Una Obra entre la Estética y el Combate
Gloria no entendía la belleza sin propósito. Su creación, aunque profundamente militante y concebida para la insurgencia, poseía una calidad poética indiscutible que elevó la canción de protesta a la categoría de arte mayor.
Voz de Conciencia: Sus textos no solo narraban la realidad, la interpelaban.
Compromiso Irreductible: Jamás negoció sus principios, manteniendo una coherencia feroz entre su vida y su obra.

Referente Literario: Como escritora e investigadora, su presencia en la Feria del Libro celebró la profundidad de su pensamiento crítico.
La Musa de las Grandes Voces
Su talento fue el combustible para otras gargantas inmortales. La sensibilidad de Gloria Martín encontró un vehículo perfecto en:
Lilia Vera: Con quien compartió la esencia del canto necesario en Venezuela.
Mercedes Sosa: Quien, al interpretarla, llevó el sentimiento de Gloria a los escenarios más prestigiosos del mundo.

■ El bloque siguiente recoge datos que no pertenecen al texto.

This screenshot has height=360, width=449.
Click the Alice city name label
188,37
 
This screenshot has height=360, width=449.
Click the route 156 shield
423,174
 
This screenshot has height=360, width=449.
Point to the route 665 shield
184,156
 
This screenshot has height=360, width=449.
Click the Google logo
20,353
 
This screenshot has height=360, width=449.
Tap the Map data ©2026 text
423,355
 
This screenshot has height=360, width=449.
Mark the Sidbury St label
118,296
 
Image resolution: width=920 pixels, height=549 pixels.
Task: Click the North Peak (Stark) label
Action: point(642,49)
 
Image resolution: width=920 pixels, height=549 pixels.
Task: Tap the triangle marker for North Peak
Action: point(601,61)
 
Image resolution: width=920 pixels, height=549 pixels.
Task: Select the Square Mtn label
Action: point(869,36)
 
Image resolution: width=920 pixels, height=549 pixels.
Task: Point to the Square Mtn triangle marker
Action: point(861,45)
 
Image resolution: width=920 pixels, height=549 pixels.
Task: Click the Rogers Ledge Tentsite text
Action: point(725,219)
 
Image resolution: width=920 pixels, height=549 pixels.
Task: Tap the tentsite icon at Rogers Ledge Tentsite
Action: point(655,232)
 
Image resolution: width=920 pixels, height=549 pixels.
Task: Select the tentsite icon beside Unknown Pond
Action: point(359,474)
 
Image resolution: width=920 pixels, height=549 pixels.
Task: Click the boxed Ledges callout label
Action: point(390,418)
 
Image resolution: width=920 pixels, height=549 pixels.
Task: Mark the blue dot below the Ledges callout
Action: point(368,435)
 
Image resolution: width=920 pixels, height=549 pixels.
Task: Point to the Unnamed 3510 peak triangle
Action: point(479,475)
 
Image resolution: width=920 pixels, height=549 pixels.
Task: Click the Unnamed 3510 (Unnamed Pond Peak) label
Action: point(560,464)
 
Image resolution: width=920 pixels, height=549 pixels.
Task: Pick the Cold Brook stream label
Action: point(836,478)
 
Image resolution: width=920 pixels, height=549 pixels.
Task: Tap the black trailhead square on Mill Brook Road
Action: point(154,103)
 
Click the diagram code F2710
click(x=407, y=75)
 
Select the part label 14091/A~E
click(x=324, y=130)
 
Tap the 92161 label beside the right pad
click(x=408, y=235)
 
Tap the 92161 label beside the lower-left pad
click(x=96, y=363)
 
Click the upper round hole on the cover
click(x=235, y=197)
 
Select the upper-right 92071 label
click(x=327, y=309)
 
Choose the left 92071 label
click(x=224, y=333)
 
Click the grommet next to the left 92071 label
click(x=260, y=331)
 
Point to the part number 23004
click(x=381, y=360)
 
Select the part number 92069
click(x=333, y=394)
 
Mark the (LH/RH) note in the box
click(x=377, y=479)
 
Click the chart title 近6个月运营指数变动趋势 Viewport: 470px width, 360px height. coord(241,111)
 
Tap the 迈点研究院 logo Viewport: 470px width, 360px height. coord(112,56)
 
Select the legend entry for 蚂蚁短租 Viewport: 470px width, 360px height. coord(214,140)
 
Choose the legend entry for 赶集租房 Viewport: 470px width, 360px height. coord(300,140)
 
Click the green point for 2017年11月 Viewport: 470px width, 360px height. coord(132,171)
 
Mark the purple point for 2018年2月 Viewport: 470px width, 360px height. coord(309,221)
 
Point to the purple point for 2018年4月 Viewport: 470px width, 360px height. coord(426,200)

»Amó a Venezuela con gratitud eterna. Esa Patria que le abrió los brazos la despide hoy no como a una extranjera, sino como a la hija que estuvo dispuesta a dar la vida por defender su suelo.»
Honor y Gloria
La Feria del Libro de Caracas nos permitió decirle «gracias» en vida, y hoy, ante su trascendencia, ese homenaje se vuelve eterno. Su legado no se queda en los estantes; vive en cada joven que empuña una guitarra o una pluma para defender la justicia.
¡Gloria Martín, tu canto y tu palabra siguen en batalla!